(Requirement):
In the blog post on the missing len() for iterators, why does the commenter consider len(iterator) dangerous? Answer in one to three sentences.

(Text section):

## BEGIN

Python3: no len() for iterators

2016/04/062016/04/07 ~ nelsonminar

Python 3 has an odd oversight; there’s no function for finding the length of an iterable. You can do len(aList) of course, and len(aTuple). But there’s no len(anIterator). What’s really surprising is there’s no itertools.len(anIterator), some function implementation.

The naive solution is len(tuple(anIterator)). But that’s inefficient because it constructs a tuple in memory. This discussion suggests sum(1 for e in anIterator), which if I understand generators correctly should be pretty efficient and involve no allocation of new collections. Surprised this function isn’t in itertools.

Update: see also cardinality.count() for a clever faster implementation.

Update 2: I had some yak-shaving time, so I made an iPython notebook timing three different solutions for counting the length of an iterable.

1x: len of tuple of iterable
7x: deque an enumerate of iterable
11x: sum 1 over the iterable

The results are roughly the same for iterables of size 1000 to 1,000,000 to 100,000,000 and hold whether the iterable is a list or an ephemeral itertools iterable.

What’s astonishing is how much faster the len(tuple(iterable)) method is than the others. Naively it should be slower, it’s doing a lot more work building that tuple in memory. But perhaps this is a highly optimized codepath in Python. The tradeoff is it temporarily allocates memory to consume the whole iterable, so it’s using O(n) memory compared to the O(1) memory for the other solutions.

12 thoughts on “Python3: no len() for iterators”

ryan says:

2016/04/06 at 22:12

this actually kind of makes sense to me. len(iterator) is kind of dangerous, since iterating may have side effects, and you may not be able to rewind if you need to actually use the values afterward. (alluded to in the SO question you link.) disabling it is opinionated, but maybe the right choice.

## END

Dataset entries
## BEGIN

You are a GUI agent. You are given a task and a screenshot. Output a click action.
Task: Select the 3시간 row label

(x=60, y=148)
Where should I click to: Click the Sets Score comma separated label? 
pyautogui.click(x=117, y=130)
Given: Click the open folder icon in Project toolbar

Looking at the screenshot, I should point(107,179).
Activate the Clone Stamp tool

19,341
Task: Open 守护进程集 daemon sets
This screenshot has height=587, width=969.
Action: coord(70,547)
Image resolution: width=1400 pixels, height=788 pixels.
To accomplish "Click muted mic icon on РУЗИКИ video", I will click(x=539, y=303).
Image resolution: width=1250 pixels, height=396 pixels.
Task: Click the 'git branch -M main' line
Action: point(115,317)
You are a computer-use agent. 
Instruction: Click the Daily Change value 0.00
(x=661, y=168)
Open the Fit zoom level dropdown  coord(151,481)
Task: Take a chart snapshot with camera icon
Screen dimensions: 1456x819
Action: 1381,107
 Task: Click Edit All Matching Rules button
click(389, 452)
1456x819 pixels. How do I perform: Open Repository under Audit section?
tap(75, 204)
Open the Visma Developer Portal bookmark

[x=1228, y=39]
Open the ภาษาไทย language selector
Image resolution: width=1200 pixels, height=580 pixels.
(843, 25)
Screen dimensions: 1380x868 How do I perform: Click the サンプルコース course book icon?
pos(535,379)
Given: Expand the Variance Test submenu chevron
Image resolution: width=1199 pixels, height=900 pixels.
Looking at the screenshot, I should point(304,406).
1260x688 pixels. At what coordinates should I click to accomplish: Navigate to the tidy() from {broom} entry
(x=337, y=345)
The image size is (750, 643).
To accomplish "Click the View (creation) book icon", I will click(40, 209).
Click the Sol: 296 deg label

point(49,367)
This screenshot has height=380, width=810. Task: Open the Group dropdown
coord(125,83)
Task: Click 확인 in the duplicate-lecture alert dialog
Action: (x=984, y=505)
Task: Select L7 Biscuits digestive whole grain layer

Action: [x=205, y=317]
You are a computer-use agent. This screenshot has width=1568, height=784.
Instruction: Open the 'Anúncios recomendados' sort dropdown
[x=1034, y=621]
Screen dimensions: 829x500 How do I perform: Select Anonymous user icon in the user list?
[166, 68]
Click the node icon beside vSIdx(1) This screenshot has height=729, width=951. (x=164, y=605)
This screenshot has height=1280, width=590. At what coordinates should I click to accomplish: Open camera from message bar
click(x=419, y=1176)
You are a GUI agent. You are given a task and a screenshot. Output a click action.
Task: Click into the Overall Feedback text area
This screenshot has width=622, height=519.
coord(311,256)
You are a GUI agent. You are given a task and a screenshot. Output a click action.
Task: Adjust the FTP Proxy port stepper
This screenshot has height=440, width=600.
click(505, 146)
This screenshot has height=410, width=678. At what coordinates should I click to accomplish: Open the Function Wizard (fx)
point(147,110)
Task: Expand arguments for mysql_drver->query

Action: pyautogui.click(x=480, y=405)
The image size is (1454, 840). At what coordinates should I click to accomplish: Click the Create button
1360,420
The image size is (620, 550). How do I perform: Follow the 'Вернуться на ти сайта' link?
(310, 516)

## END

(Response to this exercise):
The commenter considers len(iterator) dangerous because iterating may have side effects. Also, you may not be able to rewind the iterator if you need to use the values afterward.